Titanic was originally released in theaters in 1997 when I was nine years old. My mother decided I was too young to see it in theaters, so my first time seeing ‘Titanic’ was when it was already out on VHS.
Since then I have seen ‘Titanic’ over 50 times, no joke! Each time I fall in love with Jack Dawson, and each time I cry when he *SPOILER* dies.
However, seeing it in theaters and 3D was a breathtaking experience. The entire second half of ‘Titanic’ had me on the edge of my seat, even though I already knew the outcome. That is truly great cinematography! After the ship hits the iceberg, and you begin to witness the horror of the impending loss of life, the 3D effects really enhanced the emotional turmoil I felt. When the water started to fill the ship I felt like I was the one going under, and as though I was the one who couldn’t breathe. When the ship is completely vertical in the ocean and passengers are falling to their death I grabbed on to my seat and dug my nails into the arm chair.

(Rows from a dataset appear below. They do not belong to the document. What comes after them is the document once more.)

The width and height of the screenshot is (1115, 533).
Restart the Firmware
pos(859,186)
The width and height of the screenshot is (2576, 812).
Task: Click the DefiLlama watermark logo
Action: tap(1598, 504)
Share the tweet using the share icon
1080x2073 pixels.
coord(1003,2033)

Seeing ‘Titanic’ in my living room is one thing, but seeing it on the big screen with these effects made me feel like I was watching a completely different movie. I cried in scenes that had no real effect on me when I used to watch it. I used to only cry because of Jack’s fate, but now I cried for all the 1,500 passengers who met that same ill fate. I felt as if I was not only a witness to this horrid event, but a participant as well.
When I was nine, I was angry at my mom for not letting me see it in theaters, but yesterday I thanked her. I thanked her for this experience that now I appreciated and could handle. I’m so grateful that my nine year old self never witnessed that horror and trauma. Now that I am mature enough to have this eye-opening experience, I really cherished seeing ‘Titanic’ in the theater!
I’ll be going again!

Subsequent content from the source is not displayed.